Re: [EXTERNAL]: Re: UPSERT in Postgres

From: Louis Tian <louis(dot)tian(at)aquamonix(dot)com(dot)au>
To: Peter Geoghegan <pg(at)bowt(dot)ie>
Cc: "pgsql-general(at)lists(dot)postgresql(dot)org" <pgsql-general(at)lists(dot)postgresql(dot)org>
Subject: Re: [EXTERNAL]: Re: UPSERT in Postgres
Date: 2023-04-07 00:49:35
Message-ID: SY4P282MB10529BE09B553228FAA71163A6919@SY4P282MB1052.AUSP282.PROD.OUTLOOK.COM
Views: Raw Message | Whole Thread | Download mbox | Resend email
Thread:
Lists: pgsql-general

Hi Peter,

Thanks for your reply. Appreciate the help and discussion.

> In general UPSERT (or any definition of it that I can think of) does
> not imply idempotency.

"Idempotence is the property of certain operations in mathematics and computer science whereby they can be applied multiple times without changing the result beyond the initial application." from Wikipedia.
the concept of Idempotence when applies to HTTP is consistent with the above. https://developer.mozilla.org/en-US/docs/Glossary/Idempotent. Or are you going by a different defintion that I am not aware of?
If you execute the same upsert multiple times, the state of the database remains the same as if only execute once.
If a row already exists, the first statement will update the row so does any subsequent statements. executing the same update multiple time is the same as executing it only once.
If the row doesn't exist, the first statement will insert that row and any subsequent will try to update, but the update has no real effect since it the value is exactly the same as the insert.
So by defintion, upsert is idempotent.

> It could just be a unique index or a unique constraint. So you can
> upsert on any individual unique constraint/index, or the primary key.
> Of course there might be several on a given table, but you can only
> use one as the "conflict arbiter" per statement.

Understand that I can use any unique constraint with on conflict. 
But semantically the only correct one is the primary key, since that's what identifies a row logically.
In that sense, any unique column(s) is a potential candidate for primary key.
It's more of a pedantic point rather than pragmatic one.
It's less of a problem for PostgreSQL where the semantic importance of primary key is not manifested at implementation level, since all index points to the tuple directly
Whereas it is more import for Databaes like MySQL where the secondary index points to the primary key index.

> It sort of has to work that way, though. In general your example might
> *not* fail, due to a row-level before trigger in the insert path.

Do you mean having the trigger to check whether new."name" is set if not use the old."name" as fallback ?

> Why doesn't your proposed upsert syntax have the same problem? I mean,
> how could it not? I guess it doesn't if you assume that it'll never
> take the insert path with your not NULL constraint example?

Use some pesudo code might be helpful here to explain the difference.

══════════════════════════════

## Exercise requirements
1 - In the email on UPSERT in Postgres, what does the writer say every index in PostgreSQL points to?
2 - From the email on UPSERT in Postgres, extract the passage that begins at the words "It's more of" and ends after "the insert path.".

[Recorded data]
══════════════════════════════

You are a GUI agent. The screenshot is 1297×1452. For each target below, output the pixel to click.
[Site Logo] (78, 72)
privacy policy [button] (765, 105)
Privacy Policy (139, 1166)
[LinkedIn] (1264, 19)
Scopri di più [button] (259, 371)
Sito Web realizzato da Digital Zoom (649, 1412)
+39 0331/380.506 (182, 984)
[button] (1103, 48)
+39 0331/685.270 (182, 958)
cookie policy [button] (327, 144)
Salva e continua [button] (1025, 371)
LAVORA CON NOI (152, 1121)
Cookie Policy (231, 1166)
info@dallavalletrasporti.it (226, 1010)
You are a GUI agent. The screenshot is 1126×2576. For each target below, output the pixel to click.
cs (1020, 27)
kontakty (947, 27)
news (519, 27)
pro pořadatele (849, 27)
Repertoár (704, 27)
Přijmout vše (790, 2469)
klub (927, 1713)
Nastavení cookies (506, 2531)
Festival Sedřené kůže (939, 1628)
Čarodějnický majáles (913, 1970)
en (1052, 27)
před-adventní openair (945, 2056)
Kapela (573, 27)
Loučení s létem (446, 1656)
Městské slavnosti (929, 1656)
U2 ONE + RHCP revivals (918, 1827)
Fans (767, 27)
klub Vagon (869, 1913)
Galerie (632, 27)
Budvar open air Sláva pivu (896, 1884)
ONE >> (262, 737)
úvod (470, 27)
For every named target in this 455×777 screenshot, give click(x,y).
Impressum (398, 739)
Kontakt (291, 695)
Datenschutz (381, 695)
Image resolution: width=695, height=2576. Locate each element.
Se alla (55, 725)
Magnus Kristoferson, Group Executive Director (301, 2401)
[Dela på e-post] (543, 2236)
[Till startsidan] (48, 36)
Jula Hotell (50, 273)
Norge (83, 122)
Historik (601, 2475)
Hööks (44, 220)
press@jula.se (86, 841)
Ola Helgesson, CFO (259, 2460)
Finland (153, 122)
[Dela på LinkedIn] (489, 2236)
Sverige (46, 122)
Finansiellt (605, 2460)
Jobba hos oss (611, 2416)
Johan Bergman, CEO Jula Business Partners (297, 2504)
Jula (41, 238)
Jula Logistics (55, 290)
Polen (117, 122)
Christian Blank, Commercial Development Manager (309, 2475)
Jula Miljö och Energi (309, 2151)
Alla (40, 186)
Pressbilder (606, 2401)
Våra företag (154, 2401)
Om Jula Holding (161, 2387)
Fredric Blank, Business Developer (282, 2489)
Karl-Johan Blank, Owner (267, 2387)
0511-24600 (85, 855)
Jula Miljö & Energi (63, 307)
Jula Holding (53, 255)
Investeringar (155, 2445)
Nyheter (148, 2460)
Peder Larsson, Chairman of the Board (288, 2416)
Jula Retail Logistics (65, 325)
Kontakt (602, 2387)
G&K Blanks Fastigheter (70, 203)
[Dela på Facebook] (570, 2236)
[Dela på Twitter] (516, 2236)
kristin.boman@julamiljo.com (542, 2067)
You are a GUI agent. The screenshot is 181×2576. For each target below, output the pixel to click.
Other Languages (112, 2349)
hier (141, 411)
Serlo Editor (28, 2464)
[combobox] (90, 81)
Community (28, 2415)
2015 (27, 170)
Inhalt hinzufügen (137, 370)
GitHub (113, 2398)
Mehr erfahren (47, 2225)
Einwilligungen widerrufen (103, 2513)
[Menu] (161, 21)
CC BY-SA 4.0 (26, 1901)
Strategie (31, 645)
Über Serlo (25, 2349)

══════════════════════════════

## Task responses
1 - The tuple directly.

2 -
It's more of a pedantic point rather than pragmatic one.
It's less of a problem for PostgreSQL where the semantic importance of primary key is not manifested at implementation level, since all index points to the tuple directly
Whereas it is more import for Databaes like MySQL where the secondary index points to the primary key index.

> It sort of has to work that way, though. In general your example might
> *not* fail, due to a row-level before trigger in the insert path.